Segment Start: Data for the task

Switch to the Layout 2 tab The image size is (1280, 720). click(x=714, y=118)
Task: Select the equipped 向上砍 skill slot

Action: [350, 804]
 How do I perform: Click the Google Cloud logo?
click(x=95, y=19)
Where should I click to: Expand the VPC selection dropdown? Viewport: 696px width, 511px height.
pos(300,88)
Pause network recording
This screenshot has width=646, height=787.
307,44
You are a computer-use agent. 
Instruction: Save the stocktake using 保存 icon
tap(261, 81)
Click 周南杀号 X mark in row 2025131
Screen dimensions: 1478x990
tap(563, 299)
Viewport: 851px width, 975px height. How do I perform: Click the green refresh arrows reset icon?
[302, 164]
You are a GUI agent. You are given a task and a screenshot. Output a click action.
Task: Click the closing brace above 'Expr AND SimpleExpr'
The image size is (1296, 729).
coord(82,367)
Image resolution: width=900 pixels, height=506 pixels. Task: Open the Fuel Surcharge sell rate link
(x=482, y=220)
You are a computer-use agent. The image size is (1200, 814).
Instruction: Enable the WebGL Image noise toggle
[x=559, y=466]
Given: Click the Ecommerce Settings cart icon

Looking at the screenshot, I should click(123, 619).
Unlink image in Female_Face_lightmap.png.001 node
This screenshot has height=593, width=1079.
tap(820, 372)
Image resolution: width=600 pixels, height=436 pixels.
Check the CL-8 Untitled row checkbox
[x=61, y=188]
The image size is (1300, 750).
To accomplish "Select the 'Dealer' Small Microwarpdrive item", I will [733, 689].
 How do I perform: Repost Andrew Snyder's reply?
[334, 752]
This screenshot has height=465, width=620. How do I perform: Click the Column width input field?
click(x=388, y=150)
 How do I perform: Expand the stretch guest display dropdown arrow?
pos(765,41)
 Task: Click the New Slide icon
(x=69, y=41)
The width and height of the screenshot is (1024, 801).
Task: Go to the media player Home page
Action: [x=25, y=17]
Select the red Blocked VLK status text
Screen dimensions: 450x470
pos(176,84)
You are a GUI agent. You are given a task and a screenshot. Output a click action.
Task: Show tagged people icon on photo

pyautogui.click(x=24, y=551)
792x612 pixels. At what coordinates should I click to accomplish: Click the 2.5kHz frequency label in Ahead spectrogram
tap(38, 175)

Segment End: Data for the task

To do:
The answer should consist only of the lines from the one containing "The image size is (1296, 729)." through the last line of the data, given again exactly.

Expected output:
The image size is (1296, 729).
coord(82,367)
Image resolution: width=900 pixels, height=506 pixels. Task: Open the Fuel Surcharge sell rate link
(x=482, y=220)
You are a computer-use agent. The image size is (1200, 814).
Instruction: Enable the WebGL Image noise toggle
[x=559, y=466]
Given: Click the Ecommerce Settings cart icon

Looking at the screenshot, I should click(123, 619).
Unlink image in Female_Face_lightmap.png.001 node
This screenshot has height=593, width=1079.
tap(820, 372)
Image resolution: width=600 pixels, height=436 pixels.
Check the CL-8 Untitled row checkbox
[x=61, y=188]
The image size is (1300, 750).
To accomplish "Select the 'Dealer' Small Microwarpdrive item", I will [733, 689].
 How do I perform: Repost Andrew Snyder's reply?
[334, 752]
This screenshot has height=465, width=620. How do I perform: Click the Column width input field?
click(x=388, y=150)
 How do I perform: Expand the stretch guest display dropdown arrow?
pos(765,41)
 Task: Click the New Slide icon
(x=69, y=41)
The width and height of the screenshot is (1024, 801).
Task: Go to the media player Home page
Action: [x=25, y=17]
Select the red Blocked VLK status text
Screen dimensions: 450x470
pos(176,84)
You are a GUI agent. You are given a task and a screenshot. Output a click action.
Task: Show tagged people icon on photo

pyautogui.click(x=24, y=551)
792x612 pixels. At what coordinates should I click to accomplish: Click the 2.5kHz frequency label in Ahead spectrogram
tap(38, 175)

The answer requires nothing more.